(WHAT YOU HAVE TO DO): For each line of the listing that includes the word "resolution", show the whole line.

(DATA SUPPLIED):
..........
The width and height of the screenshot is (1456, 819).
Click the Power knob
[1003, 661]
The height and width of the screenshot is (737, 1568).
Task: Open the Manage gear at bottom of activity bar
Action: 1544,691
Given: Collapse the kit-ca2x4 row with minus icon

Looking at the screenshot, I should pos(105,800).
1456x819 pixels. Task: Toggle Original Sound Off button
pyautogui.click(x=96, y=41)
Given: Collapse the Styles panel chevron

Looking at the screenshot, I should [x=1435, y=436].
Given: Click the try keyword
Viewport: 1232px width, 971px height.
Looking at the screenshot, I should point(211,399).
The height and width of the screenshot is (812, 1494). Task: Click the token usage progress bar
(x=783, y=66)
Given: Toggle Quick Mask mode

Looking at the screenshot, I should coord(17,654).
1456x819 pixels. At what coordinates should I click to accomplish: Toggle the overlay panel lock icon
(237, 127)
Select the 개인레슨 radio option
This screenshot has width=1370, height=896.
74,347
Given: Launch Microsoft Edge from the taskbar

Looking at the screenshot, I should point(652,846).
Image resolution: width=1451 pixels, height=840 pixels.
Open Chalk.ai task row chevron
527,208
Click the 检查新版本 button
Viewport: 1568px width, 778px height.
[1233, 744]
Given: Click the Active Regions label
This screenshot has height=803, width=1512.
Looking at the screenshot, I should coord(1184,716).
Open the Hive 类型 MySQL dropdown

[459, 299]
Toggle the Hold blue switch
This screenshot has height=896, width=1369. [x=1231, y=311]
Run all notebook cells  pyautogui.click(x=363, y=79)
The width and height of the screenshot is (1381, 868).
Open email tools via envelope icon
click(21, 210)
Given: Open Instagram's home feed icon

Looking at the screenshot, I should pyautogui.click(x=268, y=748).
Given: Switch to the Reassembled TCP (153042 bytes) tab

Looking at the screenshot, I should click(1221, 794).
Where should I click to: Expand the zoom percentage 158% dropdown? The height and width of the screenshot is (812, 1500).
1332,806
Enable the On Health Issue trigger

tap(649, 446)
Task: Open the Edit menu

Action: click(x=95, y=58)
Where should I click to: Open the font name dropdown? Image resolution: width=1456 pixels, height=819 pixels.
..........
(ANSWER):
Image resolution: width=1451 pixels, height=840 pixels.
Where should I click to: Open the font name dropdown? Image resolution: width=1456 pixels, height=819 pixels.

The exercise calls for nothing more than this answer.